## TASK DIRECTIONS
Below are entries; count the lines containing the string "icon". The answer is that number alone.

Segment Start: WORKING DATA

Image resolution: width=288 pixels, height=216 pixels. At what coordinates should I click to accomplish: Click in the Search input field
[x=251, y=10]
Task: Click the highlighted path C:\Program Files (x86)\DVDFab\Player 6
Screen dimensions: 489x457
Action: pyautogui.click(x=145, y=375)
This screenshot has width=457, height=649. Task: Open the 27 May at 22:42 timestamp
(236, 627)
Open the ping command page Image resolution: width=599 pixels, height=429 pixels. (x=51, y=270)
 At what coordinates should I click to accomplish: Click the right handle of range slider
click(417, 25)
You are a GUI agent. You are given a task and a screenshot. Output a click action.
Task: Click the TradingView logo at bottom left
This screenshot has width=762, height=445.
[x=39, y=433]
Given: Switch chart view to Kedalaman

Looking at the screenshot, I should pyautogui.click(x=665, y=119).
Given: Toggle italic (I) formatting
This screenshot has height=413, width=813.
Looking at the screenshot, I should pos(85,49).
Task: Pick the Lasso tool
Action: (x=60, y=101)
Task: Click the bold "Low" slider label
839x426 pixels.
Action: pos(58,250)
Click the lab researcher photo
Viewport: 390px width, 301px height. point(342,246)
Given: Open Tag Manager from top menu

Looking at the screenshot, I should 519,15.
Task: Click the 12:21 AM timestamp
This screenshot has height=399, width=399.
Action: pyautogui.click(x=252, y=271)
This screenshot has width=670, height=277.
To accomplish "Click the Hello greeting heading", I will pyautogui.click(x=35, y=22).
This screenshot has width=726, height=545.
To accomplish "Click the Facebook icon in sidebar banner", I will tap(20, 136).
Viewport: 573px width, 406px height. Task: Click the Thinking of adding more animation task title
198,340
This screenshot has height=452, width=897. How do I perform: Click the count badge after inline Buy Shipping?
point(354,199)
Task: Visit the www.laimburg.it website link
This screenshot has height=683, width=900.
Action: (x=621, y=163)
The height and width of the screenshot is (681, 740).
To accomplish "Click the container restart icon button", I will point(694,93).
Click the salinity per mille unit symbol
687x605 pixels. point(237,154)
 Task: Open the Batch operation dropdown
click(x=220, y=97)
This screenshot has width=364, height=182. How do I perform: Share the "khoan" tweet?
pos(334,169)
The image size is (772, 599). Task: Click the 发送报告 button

Segment End: WORKING DATA

## TASK SOLUTION
2